## Data to use
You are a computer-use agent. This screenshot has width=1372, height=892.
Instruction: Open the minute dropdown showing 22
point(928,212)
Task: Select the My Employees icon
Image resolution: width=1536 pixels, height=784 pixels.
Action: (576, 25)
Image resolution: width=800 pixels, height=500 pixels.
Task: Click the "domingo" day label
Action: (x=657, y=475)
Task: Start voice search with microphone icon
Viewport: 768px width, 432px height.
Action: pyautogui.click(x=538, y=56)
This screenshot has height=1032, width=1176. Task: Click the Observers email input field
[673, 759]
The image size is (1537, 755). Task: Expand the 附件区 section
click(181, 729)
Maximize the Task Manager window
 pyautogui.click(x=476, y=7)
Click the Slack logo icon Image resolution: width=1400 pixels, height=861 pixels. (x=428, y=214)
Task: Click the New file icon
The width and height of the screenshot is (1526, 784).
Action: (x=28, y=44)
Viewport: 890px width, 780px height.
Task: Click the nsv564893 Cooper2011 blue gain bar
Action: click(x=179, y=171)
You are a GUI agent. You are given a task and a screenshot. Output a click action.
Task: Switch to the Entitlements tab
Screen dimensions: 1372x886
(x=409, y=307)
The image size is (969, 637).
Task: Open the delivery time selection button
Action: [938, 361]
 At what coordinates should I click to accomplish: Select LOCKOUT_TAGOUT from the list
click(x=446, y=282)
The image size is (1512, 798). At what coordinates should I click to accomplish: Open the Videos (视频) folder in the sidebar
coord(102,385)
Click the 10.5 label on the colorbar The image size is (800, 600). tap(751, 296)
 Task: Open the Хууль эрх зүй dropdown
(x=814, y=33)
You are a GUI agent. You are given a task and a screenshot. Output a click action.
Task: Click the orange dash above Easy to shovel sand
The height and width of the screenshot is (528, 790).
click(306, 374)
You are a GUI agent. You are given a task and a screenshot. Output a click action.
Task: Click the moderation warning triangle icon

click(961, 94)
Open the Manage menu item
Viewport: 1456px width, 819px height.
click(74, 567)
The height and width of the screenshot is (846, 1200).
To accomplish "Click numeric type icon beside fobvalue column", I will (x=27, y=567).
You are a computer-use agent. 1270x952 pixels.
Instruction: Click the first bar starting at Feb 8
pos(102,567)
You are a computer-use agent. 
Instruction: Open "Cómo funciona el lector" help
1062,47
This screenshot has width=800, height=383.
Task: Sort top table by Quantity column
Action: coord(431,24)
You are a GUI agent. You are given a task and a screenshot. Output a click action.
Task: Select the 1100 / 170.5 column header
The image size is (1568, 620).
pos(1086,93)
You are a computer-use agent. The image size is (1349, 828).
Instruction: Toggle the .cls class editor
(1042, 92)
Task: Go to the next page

## Written request
Turn the stretch of lines above that opens with the line containing "Task: Start voice search with microphone icon" and closes with the line containing "pyautogui.click(x=476, y=7)", both included, into a Markdown table with the columns No. and Line. Number the rows and leave out any blank lines.

## Complete answer
| No. | Line |
|---|---|
| 1 | Task: Start voice search with microphone icon |
| 2 | Viewport: 768px width, 432px height. |
| 3 | Action: pyautogui.click(x=538, y=56) |
| 4 | This screenshot has height=1032, width=1176. Task: Click the Observers email input field |
| 5 | [673, 759] |
| 6 | The image size is (1537, 755). Task: Expand the 附件区 section |
| 7 | click(181, 729) |
| 8 | Maximize the Task Manager window |
| 9 |  pyautogui.click(x=476, y=7) |